In the first eight months of the fiscal year, import orders for capital machinery soared 30.36 percent year-on-year to $4.42 billion, according to data from the Bangladesh Bank.
Capital machinery imports enjoy zero to 7.5 percent tariff depending on the industries and the location of the factory. Typically, in an election year, businesses hold off from making a fresh investment because of the uncertainty, so capital machinery imports should not increase.
Furthermore, private investment to GDP ratio is stagnant, according to AB Mirza Azizul Islam, a former finance adviser to a caretaker government.
Hence, he suspects money laundering by exploiting the zero tariff facility for capital machinery. Money laundering usually increases in an election year, said Syed Mahbubur Rahman, managing director of Dhaka Bank. “But it is difficult to say if instances of money laundering marked a rise in recent months. If yes, bankers must take the responsibility for it.”
He, however, said businesses have recently imported capital machinery to set up new industrial units in the garment, textile, power, and liquefied petroleum gas sectors.

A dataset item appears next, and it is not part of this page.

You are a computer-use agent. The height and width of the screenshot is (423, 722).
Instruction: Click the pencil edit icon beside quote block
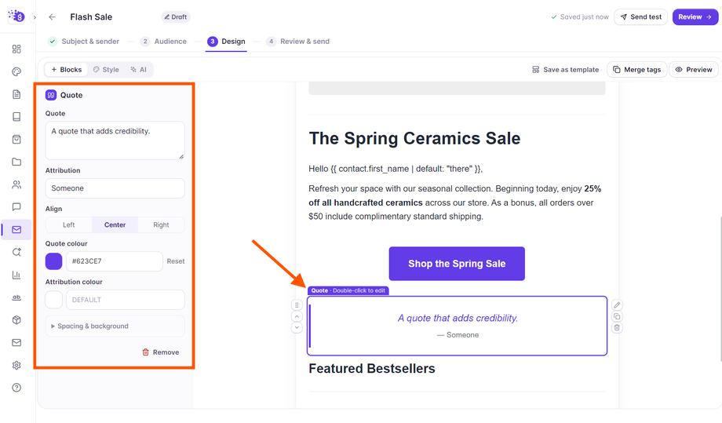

Settlement of letters of credit for capital machinery in the July-February of 2017-18 though decreased to $3.503 billion from $3.507 billion a year earlier.
Rahman, who is also the chairman of the Association of Bankers, Bangladesh, a forum of private banks' chief executives and managing directors, went on to advise bankers to do their jobs diligently this year to thwart any attempts of money laundering.
The import of capital machinery had drastically increased in recent years when instances of money laundering were found, said Mustafizur Rahman, a distinguished fellow of the Centre for Policy Dialogue.
Subsequently, he urged the National Board of Revenue to bump up its monitoring to stop money laundering using the trick of over-invoicing.
There is no statistical probe on whether money laundering had occurred in the name of capital machinery import, said Md Arfan Ali, managing director of Bank Asia. “So, it is tough to say whether over-invoicing was done by the businesspeople,” he added.